A propos des décisions difficiles à prendre

De la bonne gestion des ressources alimentaires dépend en partie la paix sociale d'un Etat. Conscient des menaces qui planent sur l'Europe, les dirigeants décident d'anticiper la question du ravitaillement avec la loi du 11 juillet 1938 sur l'organisation de la nation en temps de guerre. Mais de l’anticipation à l’action il y a une marge que démontre parfaitement la suite des évènements. Il faut dire que les décideurs de l’époque gardent en mémoire la difficile expérience du rationnement de la Grande Guerre. Devenu rapidement impopulaire, il laisse un mauvais souvenir à la population qui a mal compris la nécessité de le prolonger, même après l'Armistice.

Là est surement la raison du décalage entre cette conscience d'agir et, le moment venu, l'incapacité à appliquer la mesure lors du déclenchement de la guerre en septembre 1939. Si la presse locale incite les consommateurs à réduire leur consommation, les gouvernants limitent leurs décisions aux denrées importées comme le café. Dans leur esprit, imposer trop tôt le rationnement serait en effet nocif pour le moral de la France, nation qui assume sa puissance grâce à son immense grenier et son empire colonial.

Tickets de rationnnement. Collection particulière.

Mais l'allongement de la « drôle de guerre » ne laisse plus réellement de possibilité. Les besoins de l'armée ou encore les premières attaques sous-marines impactent les stocks alimentaires. De manière générale, et ce sur un schéma sensiblement équivalent à la Première Guerre mondiale, le passage à une économie de guerre désorganise les circuits de production qui ne peuvent plus satisfaire la demande. Préconiser des « jours sans » ne suffit plus, il faut désormais agir. Le 29 février 1940, la décision est enfin prise : une carte d'alimentation individuelle verra le jour une fois la réalisation d'un recensement exhaustif. Les contours se dévoilent progressivement et le Journal officiel publie le 10 mars la répartition en catégories : E, enfants de moins de  trois ans, J, enfants de trois à douze ans révolus, A, consommateurs de douze à soixante-dix ans ne se livrant pas à des travaux de force, T, consommateurs de douze à soixante-dix ans se livrant à un travail pénible nécessitant une grande force musculaire, C, consommateurs des deux sexes à partir de douze ans se livrant aux travaux agricoles et enfin V pour les consommateurs des deux sexes de plus de soixante-dix ans ne pouvant être classés en catégorie C.

Pendant la Seconde Guerre mondiale, devant un magasin de tabac en Bourgogne. Les files d'attente devant les magasins font partie de la mémoire collective de ce conflit. Collection particulière.
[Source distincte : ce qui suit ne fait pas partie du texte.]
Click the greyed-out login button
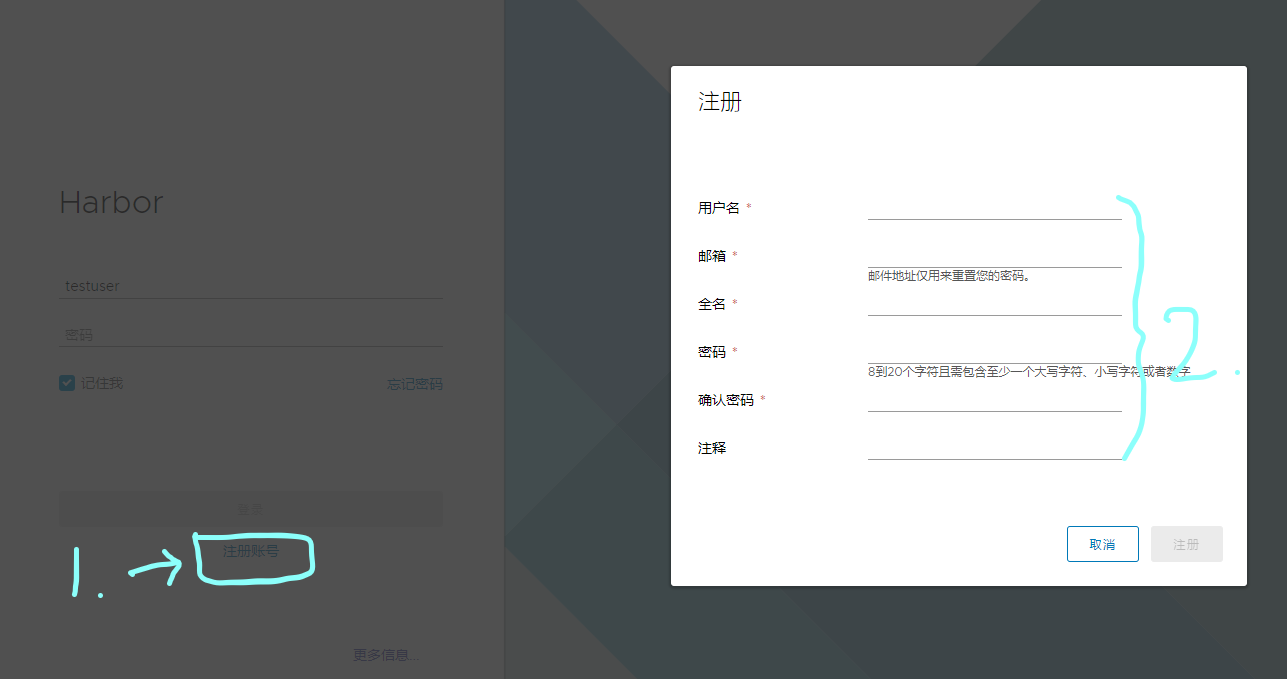 tap(251, 509)
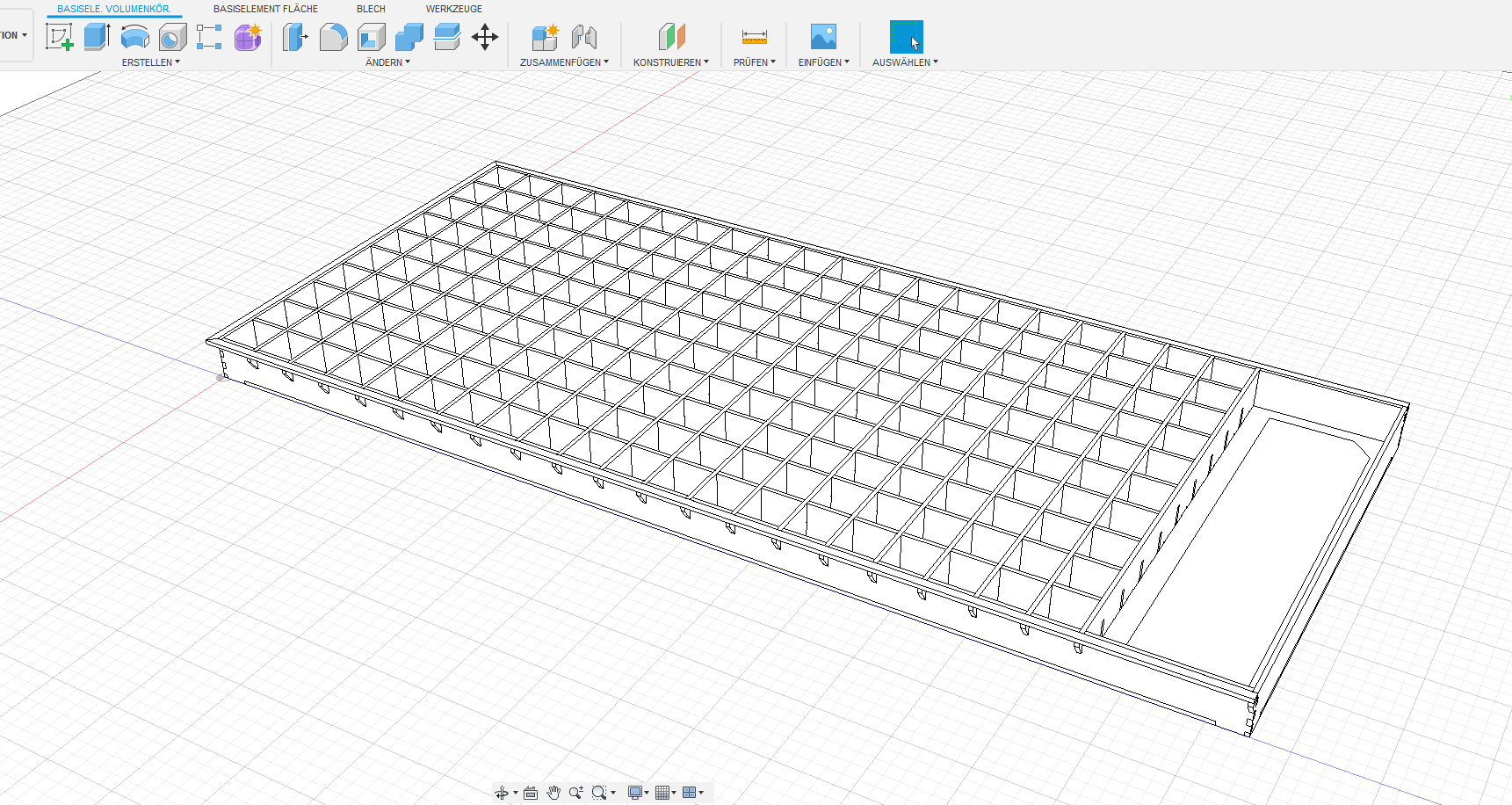1512x805 pixels.
Task: Open the KONSTRUIEREN dropdown
Action: [670, 62]
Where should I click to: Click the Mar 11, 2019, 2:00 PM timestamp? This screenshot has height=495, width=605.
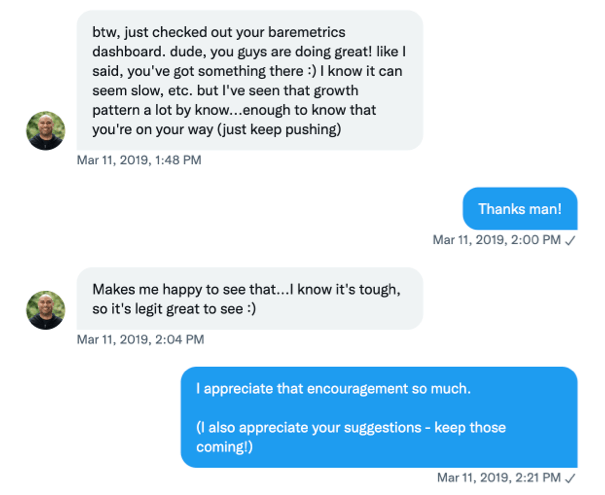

Mais la mesure tarde à se mettre en place puisqu’à la fin du mois de mai, les cartes ne sont toujours pas effectives. A Rennes, elles sont distribuées le 1er juin... Pour éviter un mouvement de panique et de mécontentement, la Mairie se montre rassurante : il ne faut pas tenir compte du pain, seul le sucre est rationné dans un premier temps.... Le discours du porte-parole, chef de bureau, est significatif des difficultés éprouvées par les autorités à l’annonce de cette nouvelle :

« Car vous le savez […] seule la carte se sucre entrera en vigueur au début de juin : il n'est pas question pour le moment d'appliquer les mesures restrictives à d'autres produits; le rationnement du pain que nous devions subir le premier ne va point être tout de suite appliqué et pour le charbon, il sera établi une carte spéciale 1

La gestion du rationnement est complexe. Son application est une décision politique de la plus haute importance. Elle est décisive pour le moral de la population, surtout en temps de guerre. D’ailleurs, dans les faits, la Campagne de France repousse la mise en place de la carte d'alimentation à l'automne 1940. Une première difficulté à gérer pour le nouvel Etat français du Maréchal.

Yves-Marie EVANNO

 

1 « Les cartes d’alimentation vont être distribuées à la mairie à partir de mardi », L’Ouest-Eclair, n°15 902, 26 mai 1940, p. 3.